*** Begin section ***
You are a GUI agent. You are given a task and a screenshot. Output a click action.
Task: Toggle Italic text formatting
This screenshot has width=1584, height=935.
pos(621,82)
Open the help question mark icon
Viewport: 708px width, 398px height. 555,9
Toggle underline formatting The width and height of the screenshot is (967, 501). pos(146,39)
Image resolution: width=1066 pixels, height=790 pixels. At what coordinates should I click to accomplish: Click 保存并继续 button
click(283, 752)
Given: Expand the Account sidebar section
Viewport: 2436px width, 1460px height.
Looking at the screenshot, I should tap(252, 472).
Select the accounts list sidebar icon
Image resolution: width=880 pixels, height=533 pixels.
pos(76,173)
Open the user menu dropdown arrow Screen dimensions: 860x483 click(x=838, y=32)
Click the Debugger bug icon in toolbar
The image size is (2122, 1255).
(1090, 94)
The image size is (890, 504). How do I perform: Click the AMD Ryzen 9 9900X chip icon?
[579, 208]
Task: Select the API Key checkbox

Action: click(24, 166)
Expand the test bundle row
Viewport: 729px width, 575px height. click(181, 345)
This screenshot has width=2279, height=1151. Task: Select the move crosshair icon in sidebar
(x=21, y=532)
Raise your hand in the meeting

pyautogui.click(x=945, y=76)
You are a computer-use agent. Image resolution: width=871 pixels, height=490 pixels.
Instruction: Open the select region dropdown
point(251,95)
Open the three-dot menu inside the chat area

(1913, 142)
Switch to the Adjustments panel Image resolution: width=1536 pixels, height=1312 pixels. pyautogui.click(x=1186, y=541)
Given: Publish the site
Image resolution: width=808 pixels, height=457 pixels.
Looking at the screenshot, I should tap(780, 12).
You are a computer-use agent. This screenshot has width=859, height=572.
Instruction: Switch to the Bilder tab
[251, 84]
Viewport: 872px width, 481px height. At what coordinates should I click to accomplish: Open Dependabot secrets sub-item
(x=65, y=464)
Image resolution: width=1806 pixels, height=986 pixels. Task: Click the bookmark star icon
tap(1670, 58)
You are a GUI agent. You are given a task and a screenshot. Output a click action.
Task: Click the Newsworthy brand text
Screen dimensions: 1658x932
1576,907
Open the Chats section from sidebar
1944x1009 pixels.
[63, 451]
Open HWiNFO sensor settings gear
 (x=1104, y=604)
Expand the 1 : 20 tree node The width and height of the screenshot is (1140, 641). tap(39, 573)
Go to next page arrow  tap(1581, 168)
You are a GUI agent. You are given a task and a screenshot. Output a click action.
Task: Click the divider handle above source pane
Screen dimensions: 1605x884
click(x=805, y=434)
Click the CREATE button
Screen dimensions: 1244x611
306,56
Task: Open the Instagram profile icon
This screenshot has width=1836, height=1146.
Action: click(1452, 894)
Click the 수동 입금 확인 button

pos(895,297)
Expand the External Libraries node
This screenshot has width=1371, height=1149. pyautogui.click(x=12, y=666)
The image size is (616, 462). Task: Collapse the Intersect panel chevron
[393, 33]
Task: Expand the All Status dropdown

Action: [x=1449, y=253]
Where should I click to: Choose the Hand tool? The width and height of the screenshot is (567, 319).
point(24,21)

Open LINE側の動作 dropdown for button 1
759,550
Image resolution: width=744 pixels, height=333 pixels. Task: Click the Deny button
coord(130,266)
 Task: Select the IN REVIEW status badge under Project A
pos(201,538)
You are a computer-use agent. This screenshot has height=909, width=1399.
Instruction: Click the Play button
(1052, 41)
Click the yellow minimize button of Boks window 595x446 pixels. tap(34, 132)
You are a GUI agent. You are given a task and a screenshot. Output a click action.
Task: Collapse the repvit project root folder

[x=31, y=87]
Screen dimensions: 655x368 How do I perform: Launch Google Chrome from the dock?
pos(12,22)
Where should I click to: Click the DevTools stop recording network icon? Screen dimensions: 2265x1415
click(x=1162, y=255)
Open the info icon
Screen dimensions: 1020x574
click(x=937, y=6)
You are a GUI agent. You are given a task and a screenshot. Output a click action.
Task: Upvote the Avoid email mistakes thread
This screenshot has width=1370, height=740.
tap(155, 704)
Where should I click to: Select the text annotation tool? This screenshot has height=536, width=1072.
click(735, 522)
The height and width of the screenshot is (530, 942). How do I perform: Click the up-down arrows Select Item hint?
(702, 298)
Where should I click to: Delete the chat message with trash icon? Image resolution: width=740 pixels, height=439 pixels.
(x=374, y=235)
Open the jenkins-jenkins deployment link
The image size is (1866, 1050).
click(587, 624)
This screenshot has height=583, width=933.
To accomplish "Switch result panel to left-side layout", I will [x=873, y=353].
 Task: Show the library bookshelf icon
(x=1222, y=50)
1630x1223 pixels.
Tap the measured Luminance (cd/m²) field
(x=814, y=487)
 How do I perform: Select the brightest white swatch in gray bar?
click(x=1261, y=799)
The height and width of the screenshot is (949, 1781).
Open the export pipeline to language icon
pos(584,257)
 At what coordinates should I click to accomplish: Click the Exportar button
*** End section ***
• Exercise directions: Would you repeat all the material exactly as it is shown?

• Solution for this task:
You are a GUI agent. You are given a task and a screenshot. Output a click action.
Task: Toggle Italic text formatting
This screenshot has width=1584, height=935.
pos(621,82)
Open the help question mark icon
Viewport: 708px width, 398px height. 555,9
Toggle underline formatting The width and height of the screenshot is (967, 501). pos(146,39)
Image resolution: width=1066 pixels, height=790 pixels. At what coordinates should I click to accomplish: Click 保存并继续 button
click(283, 752)
Given: Expand the Account sidebar section
Viewport: 2436px width, 1460px height.
Looking at the screenshot, I should tap(252, 472).
Select the accounts list sidebar icon
Image resolution: width=880 pixels, height=533 pixels.
pos(76,173)
Open the user menu dropdown arrow Screen dimensions: 860x483 click(x=838, y=32)
Click the Debugger bug icon in toolbar
The image size is (2122, 1255).
(1090, 94)
The image size is (890, 504). How do I perform: Click the AMD Ryzen 9 9900X chip icon?
[579, 208]
Task: Select the API Key checkbox

Action: click(24, 166)
Expand the test bundle row
Viewport: 729px width, 575px height. click(181, 345)
This screenshot has width=2279, height=1151. Task: Select the move crosshair icon in sidebar
(x=21, y=532)
Raise your hand in the meeting

pyautogui.click(x=945, y=76)
You are a computer-use agent. Image resolution: width=871 pixels, height=490 pixels.
Instruction: Open the select region dropdown
point(251,95)
Open the three-dot menu inside the chat area

(1913, 142)
Switch to the Adjustments panel Image resolution: width=1536 pixels, height=1312 pixels. pyautogui.click(x=1186, y=541)
Given: Publish the site
Image resolution: width=808 pixels, height=457 pixels.
Looking at the screenshot, I should tap(780, 12).
You are a computer-use agent. This screenshot has width=859, height=572.
Instruction: Switch to the Bilder tab
[251, 84]
Viewport: 872px width, 481px height. At what coordinates should I click to accomplish: Open Dependabot secrets sub-item
(x=65, y=464)
Image resolution: width=1806 pixels, height=986 pixels. Task: Click the bookmark star icon
tap(1670, 58)
You are a GUI agent. You are given a task and a screenshot. Output a click action.
Task: Click the Newsworthy brand text
Screen dimensions: 1658x932
1576,907
Open the Chats section from sidebar
1944x1009 pixels.
[63, 451]
Open HWiNFO sensor settings gear
 (x=1104, y=604)
Expand the 1 : 20 tree node The width and height of the screenshot is (1140, 641). tap(39, 573)
Go to next page arrow  tap(1581, 168)
You are a GUI agent. You are given a task and a screenshot. Output a click action.
Task: Click the divider handle above source pane
Screen dimensions: 1605x884
click(x=805, y=434)
Click the CREATE button
Screen dimensions: 1244x611
306,56
Task: Open the Instagram profile icon
This screenshot has width=1836, height=1146.
Action: click(1452, 894)
Click the 수동 입금 확인 button

pos(895,297)
Expand the External Libraries node
This screenshot has width=1371, height=1149. pyautogui.click(x=12, y=666)
The image size is (616, 462). Task: Collapse the Intersect panel chevron
[393, 33]
Task: Expand the All Status dropdown

Action: [x=1449, y=253]
Where should I click to: Choose the Hand tool? The width and height of the screenshot is (567, 319).
point(24,21)

Open LINE側の動作 dropdown for button 1
759,550
Image resolution: width=744 pixels, height=333 pixels. Task: Click the Deny button
coord(130,266)
 Task: Select the IN REVIEW status badge under Project A
pos(201,538)
You are a computer-use agent. This screenshot has height=909, width=1399.
Instruction: Click the Play button
(1052, 41)
Click the yellow minimize button of Boks window 595x446 pixels. tap(34, 132)
You are a GUI agent. You are given a task and a screenshot. Output a click action.
Task: Collapse the repvit project root folder

[x=31, y=87]
Screen dimensions: 655x368 How do I perform: Launch Google Chrome from the dock?
pos(12,22)
Where should I click to: Click the DevTools stop recording network icon? Screen dimensions: 2265x1415
click(x=1162, y=255)
Open the info icon
Screen dimensions: 1020x574
click(x=937, y=6)
You are a GUI agent. You are given a task and a screenshot. Output a click action.
Task: Upvote the Avoid email mistakes thread
This screenshot has width=1370, height=740.
tap(155, 704)
Where should I click to: Select the text annotation tool? This screenshot has height=536, width=1072.
click(735, 522)
The height and width of the screenshot is (530, 942). How do I perform: Click the up-down arrows Select Item hint?
(702, 298)
Where should I click to: Delete the chat message with trash icon? Image resolution: width=740 pixels, height=439 pixels.
(x=374, y=235)
Open the jenkins-jenkins deployment link
The image size is (1866, 1050).
click(587, 624)
This screenshot has height=583, width=933.
To accomplish "Switch result panel to left-side layout", I will [x=873, y=353].
 Task: Show the library bookshelf icon
(x=1222, y=50)
1630x1223 pixels.
Tap the measured Luminance (cd/m²) field
(x=814, y=487)
 How do I perform: Select the brightest white swatch in gray bar?
click(x=1261, y=799)
The height and width of the screenshot is (949, 1781).
Open the export pipeline to language icon
pos(584,257)
 At what coordinates should I click to accomplish: Click the Exportar button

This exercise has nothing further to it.